These benchmarks reflect an average of the quotes submitted daily by a number of banks who are members of a panel (panel banks). They are meant to reflect the cost of interbank lending in a given currency and serve as a basis for various financial derivatives.
Investment banks compete with each other in the trading of these derivatives. The levels of these benchmark rates may affect either the cash flows that a bank receives from a counterparty, or the cash flow it needs to pay to the counterparty under interest rate derivatives contracts.
The cartel in Euro interest rate derivatives (EIRD)
The EIRD cartel operated between September 2005 and May 2008. The settling parties are Barclays, Deutsche Bank, RBS and Société Générale.
The cartel aimed at distorting the normal course of pricing components for these derivatives. Traders of different banks discussed their bank’s submissions for the calculation of the EURIBOR as well as their trading and pricing strategies.
The Commission’s investigation started with unannounced inspections in October 2011 (see MEMO/11/711). The Commission opened proceedings in March 2013.
Barclays was not fined as it benefited from immunity under the Commission’s 2006 Leniency Notice for revealing the existence of the cartel to the Commission.
Deutsche Bank, RBS and Société Générale received a reduction of their fines for their cooperation in the investigation under the Commission’s leniency programme. These companies received a further fine reduction of 10% for agreeing to settle the case with the Commission.
In the context of the same investigation, proceedings were opened against Crédit Agricole, HSBC and JPMorgan and the investigation will continue under the standard (non-settlement) cartel procedure.
The cartels in Yen interest rate derivatives (YIRD)
In the YIRD sector, the Commission uncovered 7 distinct bilateral infringements lasting between 1 and 10 months in the period from 2007 to 2010. The collusion included discussions between traders of the participating banks on certain JPY LIBOR submissions.
The traders involved also exchanged, on occasions, commercially sensitive information relating either to trading positions or to future JPY LIBOR submissions (and in one of the infringements relating to certain future submissions for the Euroyen TIBOR – Tokyo interbank offered rate).
The banks involved in one or more of the infringements are UBS, RBS, Deutsche Bank, Citigroup and JPMorgan. The broker RP Martin facilitated one of the infringements by using its contacts with a number of JPY LIBOR panel banks that did not participate in the infringement, with the aim of influencing their JPY LIBOR submissions.
The Commission opened proceedings in February 2013. UBS received full immunity under the Commission’s 2006 Leniency Notice for revealing to the Commission the existence of the infringements. Citigroup also benefited from full immunity for its participation in one bilateral infringement.
For their cooperation with the investigation, the Commission granted fine reductions to Citigroup, Deutsche Bank, RBS and RP Martin, under the Commission’s leniency programme. The companies have also been granted a fine reduction of 10% for agreeing to settle the case with the Commission.
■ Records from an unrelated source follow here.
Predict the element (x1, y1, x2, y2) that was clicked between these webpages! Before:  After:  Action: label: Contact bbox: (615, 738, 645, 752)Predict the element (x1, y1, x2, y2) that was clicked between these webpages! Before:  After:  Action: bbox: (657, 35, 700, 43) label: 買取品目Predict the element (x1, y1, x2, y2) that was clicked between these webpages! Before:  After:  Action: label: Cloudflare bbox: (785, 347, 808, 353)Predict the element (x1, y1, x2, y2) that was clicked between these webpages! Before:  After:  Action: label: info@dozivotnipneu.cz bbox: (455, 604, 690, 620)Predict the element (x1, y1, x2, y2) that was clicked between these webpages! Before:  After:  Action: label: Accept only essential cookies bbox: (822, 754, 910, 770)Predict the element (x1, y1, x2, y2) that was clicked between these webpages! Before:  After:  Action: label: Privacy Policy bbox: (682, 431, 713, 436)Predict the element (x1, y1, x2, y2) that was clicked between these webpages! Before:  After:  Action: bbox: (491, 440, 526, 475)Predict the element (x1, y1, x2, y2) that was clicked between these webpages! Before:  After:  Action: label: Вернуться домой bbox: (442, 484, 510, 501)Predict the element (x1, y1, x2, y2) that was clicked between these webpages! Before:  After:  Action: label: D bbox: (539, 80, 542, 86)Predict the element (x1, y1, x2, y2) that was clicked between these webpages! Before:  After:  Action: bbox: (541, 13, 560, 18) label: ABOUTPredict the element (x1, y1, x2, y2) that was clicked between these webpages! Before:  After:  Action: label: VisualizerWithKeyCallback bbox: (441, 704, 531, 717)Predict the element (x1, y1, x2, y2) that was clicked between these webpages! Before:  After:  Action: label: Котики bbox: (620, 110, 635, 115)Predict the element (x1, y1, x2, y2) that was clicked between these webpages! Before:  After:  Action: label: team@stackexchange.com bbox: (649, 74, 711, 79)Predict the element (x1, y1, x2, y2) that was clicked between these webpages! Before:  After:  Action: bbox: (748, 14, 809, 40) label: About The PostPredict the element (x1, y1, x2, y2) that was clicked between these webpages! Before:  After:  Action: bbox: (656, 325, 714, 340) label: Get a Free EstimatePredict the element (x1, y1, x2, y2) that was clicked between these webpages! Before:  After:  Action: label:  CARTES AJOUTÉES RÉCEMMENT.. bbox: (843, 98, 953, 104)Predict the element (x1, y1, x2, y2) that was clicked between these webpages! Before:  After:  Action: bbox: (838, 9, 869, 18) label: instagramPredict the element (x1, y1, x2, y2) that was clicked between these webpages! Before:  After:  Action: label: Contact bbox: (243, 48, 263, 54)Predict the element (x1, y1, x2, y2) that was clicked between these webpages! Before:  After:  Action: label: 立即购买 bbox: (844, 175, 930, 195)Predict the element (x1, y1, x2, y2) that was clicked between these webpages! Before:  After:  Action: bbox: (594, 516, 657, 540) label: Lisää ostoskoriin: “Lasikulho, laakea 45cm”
In the context of the same investigation, the Commission has also opened proceedings against the cash broker ICAP. This investigation continues under the standard (non-settlement) cartel procedure.
The fines
The fines were set on the basis of the Commission’s 2006 Guidelines on fines (see IP/06/857 and MEMO/06/256).
In setting the level of fines, the Commission took into account the banks’ value of sales for the products concerned within the EEA, the very serious nature of the infringements, their geographic scope and respective durations.
UBS received full immunity for revealing the existence of the cartels and thereby avoided a fine of around 2.5 billion for its participation in five of the seven infringements. Citigroup received full immunity for one of the infringements in which it participated, thereby avoiding a fine of around 55 million.